**Task details**. Print the passage about Isabel Rawsthorne's double portrait word for word. Start at the words "This contrast between" and stop after "Leiris and Bacon.".

**Selection**.

-=-=-

Alan and Barbara (Double portrait with window)
Isabel Rawsthorne
Life Story
Alan and Barbara (Double portrait with window) is one of several double portraits Isabel Rawsthorne (1912-92) made of her husband and his sister in the 1960s. The portrait is painted in what we can recognise, at this point in her career, to be Rawsthorne’s signature style: ghostly figures are formed from thick paint, physically standing out from an otherwise smooth canvas. The paint has a grainy, matte texture, having been mixed with sand. At first glance the colour palette is monochromatic, in different shades of grey. Upon closer inspection, however, it is possible to see pink, blue and white paint used to articulate the window and the shaft of light it appears to cast on the left-hand side of the painting. The surface of the background, unlike the figures, is flat and smooth, indicating that these different colours have been scraped across the canvas in thin layers.
This contrast between the thick paint of the figures and the flatness of the background is similar to a quality the writer Michel Leiris recognises in the paintings of Francis Bacon, in which the figures appear as a frenzy of movement against the stillness of their surroundings. [1] The result is that the living quality of the figures, captured in motion, is intensified when juxtaposed to such an empty setting. This reading is made more likely by Rawsthorne’s close friendship with both Leiris and Bacon.

-=-=-

**Data supplied**.
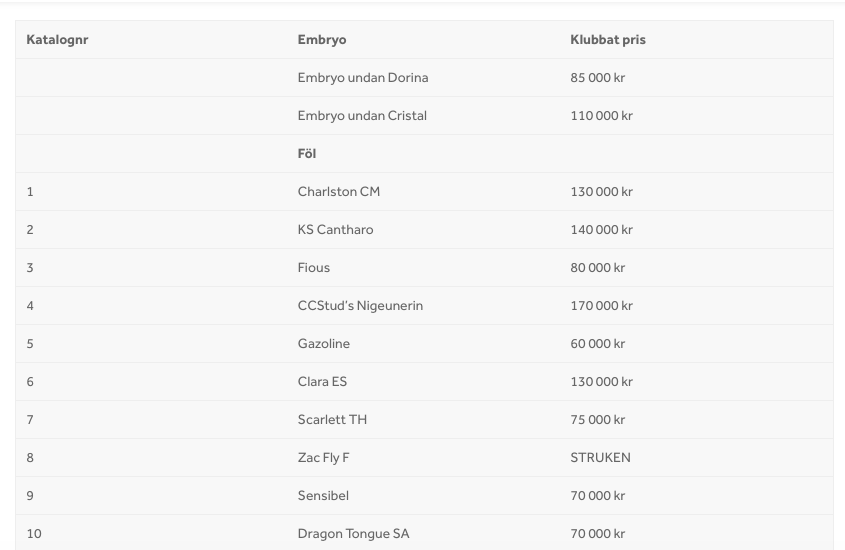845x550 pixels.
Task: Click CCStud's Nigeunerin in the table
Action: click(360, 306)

-=-=-

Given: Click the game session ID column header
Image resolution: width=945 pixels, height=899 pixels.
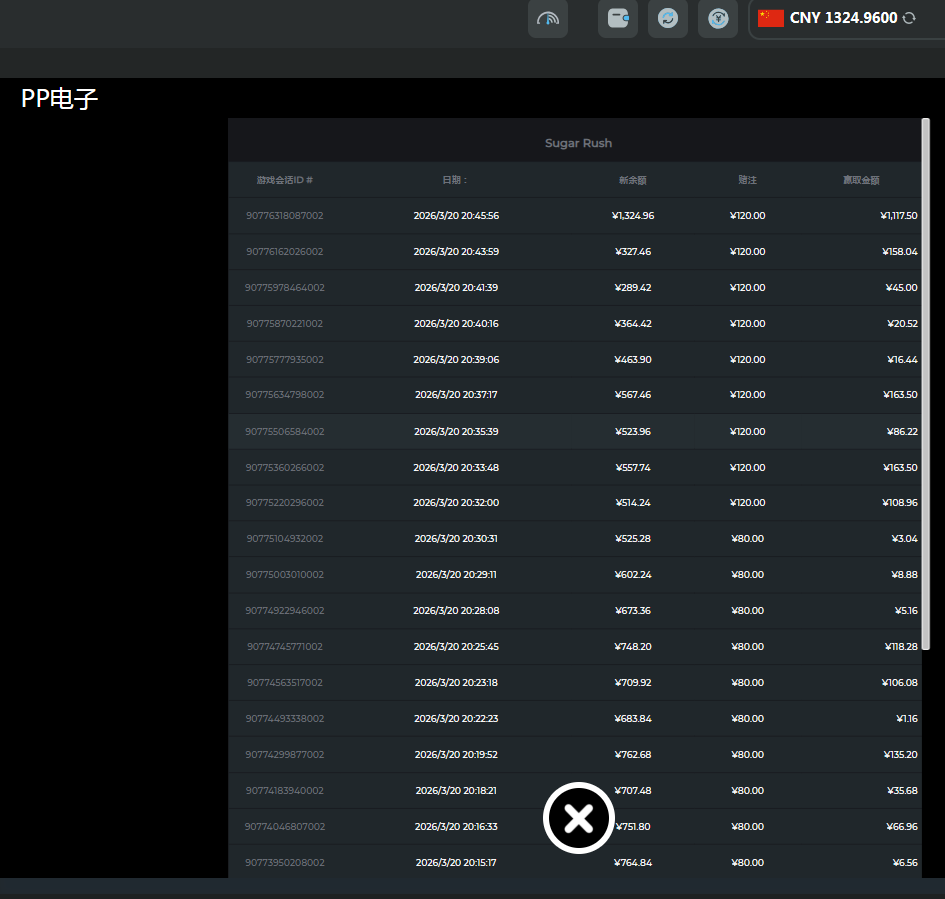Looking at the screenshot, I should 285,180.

-=-=-

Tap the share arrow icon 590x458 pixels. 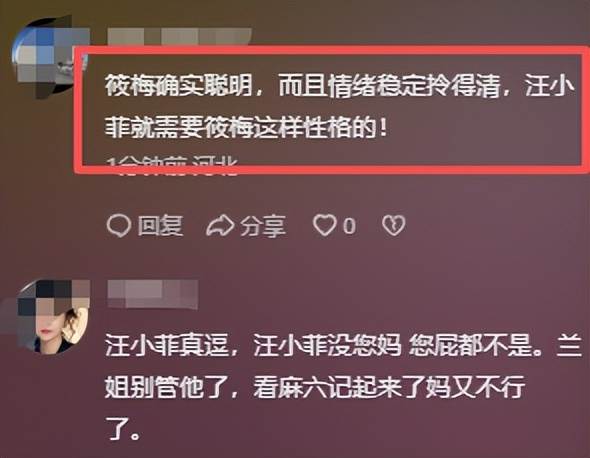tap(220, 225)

-=-=-

**Solution**.
This contrast between the thick paint of the figures and the flatness of the background is similar to a quality the writer Michel Leiris recognises in the paintings of Francis Bacon, in which the figures appear as a frenzy of movement against the stillness of their surroundings. [1] The result is that the living quality of the figures, captured in motion, is intensified when juxtaposed to such an empty setting. This reading is made more likely by Rawsthorne’s close friendship with both Leiris and Bacon.